The problem →
Extract the entries in their exact form.

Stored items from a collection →

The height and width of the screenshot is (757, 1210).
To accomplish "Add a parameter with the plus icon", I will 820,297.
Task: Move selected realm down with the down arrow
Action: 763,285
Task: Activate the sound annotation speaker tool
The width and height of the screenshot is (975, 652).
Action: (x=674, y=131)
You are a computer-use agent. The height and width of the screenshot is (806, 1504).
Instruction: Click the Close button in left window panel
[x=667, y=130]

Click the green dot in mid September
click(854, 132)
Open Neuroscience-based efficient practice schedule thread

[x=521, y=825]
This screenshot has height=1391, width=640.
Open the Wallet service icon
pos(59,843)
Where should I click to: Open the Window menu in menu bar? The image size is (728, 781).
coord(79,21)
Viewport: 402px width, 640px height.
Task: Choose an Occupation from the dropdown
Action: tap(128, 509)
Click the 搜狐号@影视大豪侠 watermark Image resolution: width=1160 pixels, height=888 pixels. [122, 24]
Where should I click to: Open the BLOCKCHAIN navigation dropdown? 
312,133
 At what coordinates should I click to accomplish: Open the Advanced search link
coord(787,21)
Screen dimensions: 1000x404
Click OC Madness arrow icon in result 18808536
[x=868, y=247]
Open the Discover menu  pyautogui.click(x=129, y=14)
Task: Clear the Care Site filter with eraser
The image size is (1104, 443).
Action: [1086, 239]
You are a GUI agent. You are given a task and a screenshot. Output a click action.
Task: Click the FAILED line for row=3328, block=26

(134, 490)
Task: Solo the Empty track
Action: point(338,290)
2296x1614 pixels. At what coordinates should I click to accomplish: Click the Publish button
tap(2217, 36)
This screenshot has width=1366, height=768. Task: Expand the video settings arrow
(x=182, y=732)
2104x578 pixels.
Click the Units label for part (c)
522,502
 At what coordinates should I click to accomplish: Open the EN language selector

Exercise solution →
The height and width of the screenshot is (757, 1210).
To accomplish "Add a parameter with the plus icon", I will 820,297.
Task: Move selected realm down with the down arrow
Action: 763,285
Task: Activate the sound annotation speaker tool
The width and height of the screenshot is (975, 652).
Action: (x=674, y=131)
You are a computer-use agent. The height and width of the screenshot is (806, 1504).
Instruction: Click the Close button in left window panel
[x=667, y=130]

Click the green dot in mid September
click(854, 132)
Open Neuroscience-based efficient practice schedule thread

[x=521, y=825]
This screenshot has height=1391, width=640.
Open the Wallet service icon
pos(59,843)
Where should I click to: Open the Window menu in menu bar? The image size is (728, 781).
coord(79,21)
Viewport: 402px width, 640px height.
Task: Choose an Occupation from the dropdown
Action: tap(128, 509)
Click the 搜狐号@影视大豪侠 watermark Image resolution: width=1160 pixels, height=888 pixels. [122, 24]
Where should I click to: Open the BLOCKCHAIN navigation dropdown? 
312,133
 At what coordinates should I click to accomplish: Open the Advanced search link
coord(787,21)
Screen dimensions: 1000x404
Click OC Madness arrow icon in result 18808536
[x=868, y=247]
Open the Discover menu  pyautogui.click(x=129, y=14)
Task: Clear the Care Site filter with eraser
The image size is (1104, 443).
Action: [1086, 239]
You are a GUI agent. You are given a task and a screenshot. Output a click action.
Task: Click the FAILED line for row=3328, block=26

(134, 490)
Task: Solo the Empty track
Action: point(338,290)
2296x1614 pixels. At what coordinates should I click to accomplish: Click the Publish button
tap(2217, 36)
This screenshot has width=1366, height=768. Task: Expand the video settings arrow
(x=182, y=732)
2104x578 pixels.
Click the Units label for part (c)
522,502
 At what coordinates should I click to accomplish: Open the EN language selector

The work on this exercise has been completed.